The pound was depressed further after BOE policy maker Ian McCafferty warned in The Times newspaper on Tuesday that further rate reductions and QE may be required. That's all the more surprising because as recently as January, he was voting to raise rates.
"Investors are gradually coming to realise that the Bank of England is going to cut this year - that's going to be negative for the currency," said Charles St-Arnaud, a senior economist at Nomura International in London. "That should have been already priced in. So the question becomes, how much more negative can we get for the pound without any more bad news?"
The pound fell 0.3 per cent to $US1.2999 as of 2.28pm in New York, slipping below $US1.30 for the first time since July 12. Sterling is in its longest stretch of declines since May 9 and has dropped 1.8 per cent this month, the worst performance among major currencies.
The Bloomberg Dollar Spot Index was down 0.3 per cent after four days of gains driven by the Federal Reserve being the only major central bank considering tighter monetary policy. The chance of a US rate increase this year has climbed to almost 50 per cent, futures prices compiled by Bloomberg suggest. The prospect was buoyed by Friday's stronger-than-predicted US payrolls report.

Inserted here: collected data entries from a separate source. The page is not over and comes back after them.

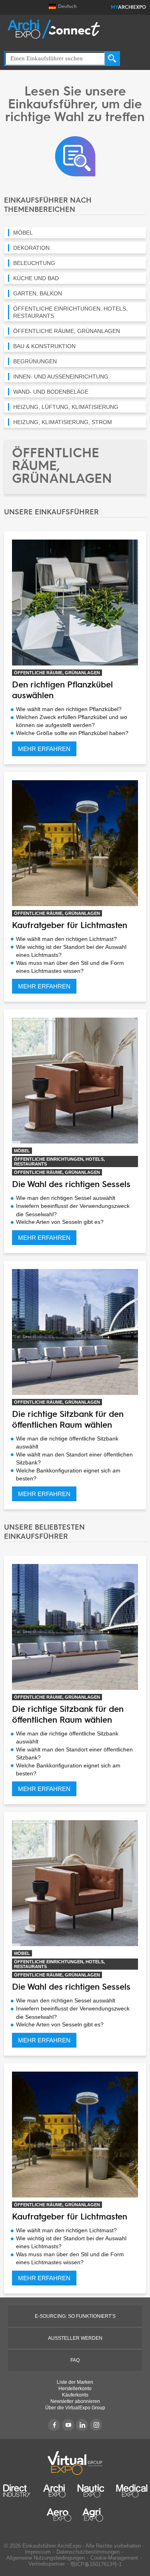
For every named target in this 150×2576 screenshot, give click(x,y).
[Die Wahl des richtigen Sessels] (75, 1080)
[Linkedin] (82, 2425)
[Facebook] (54, 2425)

UK inflation and employment figures for July, key indicators for how Britain's economy is faring post-Brexit, will follow data that have already shown contractions in services and construction as well as consumer confidence.
McCafferty opted to increase borrowing costs in the six BOE meetings from August 2015. While he was in favour of the rate cut at the Monetary Policy Committee gathering last week, he was one of three officials to vote against more QE.
Alongside a quarter-point rate cut, at that latest meeting the BOE announced it would increase its gilt-purchase program by £60 billion to £435 billion to offset the impact of the referendum result. The additional purchases started Monday and are due to be completed in six months.
"We could see some short-term weakness in the pound," said Janu Chan, a senior economist in Sydney at St. George Bank, which nevertheless predicts a rally to $US1.33 by year-end. "It was an extensive stimulus program that the BOE announced. The economy has been hit in the short-term, and could face a minor recession."